In a blog post, YouTube Engineering Manager Richard Leider said that Adaptive Bitrate (ABR) technology support was a key factor to their decision:

Adaptive Bitrate (ABR) streaming is critical for providing a quality video experience for viewers - allowing us to quickly and seamlessly adjust resolution and bitrate in the face of changing network conditions.

The ABR in question is Dynamic Adaptive Streaming over HTTP, known as MPEG-DASH. According to Ross Gardler of Microsoft Open Technologies, MPEG-DASH reduces the need for buffering:

With MPEG-DASH, the video stream will automatically drop to a lower definition when the network becomes congested. This reduces the likelihood of the viewer seeing a "paused" video while the player downloads the next few seconds to play (aka buffering). As network congestion reduces, the video player will in turn return to a higher quality stream.

Indeed, Leider says that "ABR has reduced buffering by more than 50 percent globally and as much as 80 percent on heavily-congested networks." In a 2014 interview, Leider said that "YouTube playback uses DASH on TVs, game consoles, set-top boxes, Chromecast, desktop browsers, mobile web, [and] mobile handsets."

MPEG-DASH playback is available in browsers that support the W3C Media Source Extensions (MSE), which is why the YouTube HTML5 player switch is limited to Chrome, IE 11, Safari 8, and some beta versions of Firefox. According to the specification, MSE "allows JavaScript to dynamically construct media streams for <audio> and <video>. It defines objects that allow JavaScript to pass media segments." Web developers can create their own DASH enabled video players by using the dash.js reference implementation.

Other video providers are at different stages in their HTML5 support.
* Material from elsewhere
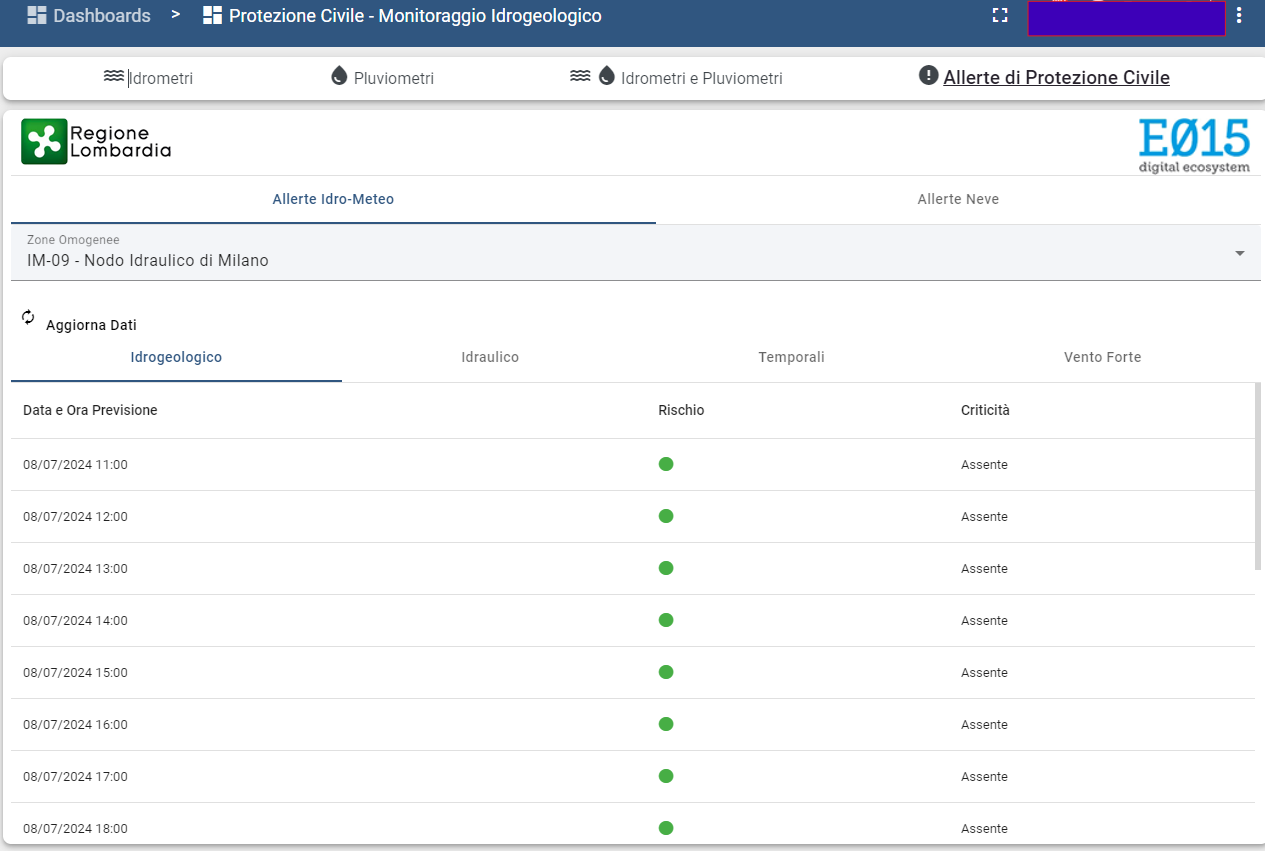
Task: Click the waves icon beside Idrometri
Action: 114,77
Vimeo switched to a default HTML5 player in January 2014 and Netflix uses an HTML5 video player on IE11 and Safari on Yosemite. Others, like the BBC, have only implemented HTML5 video on platforms like Apple's iOS, where Flash has never been available.

Until now, YouTube let users opt-in to use the HTML5 player as long as the browser supported it. Now, users visiting that page on a compliant browser will see that "the HTML5 player is currently used when possible." This change will dramatically reduce the amount of time the Flash based player is used and moves Flash closer to irrelevance.

YouTube recommends developers use the <iframe> API for embedding videos.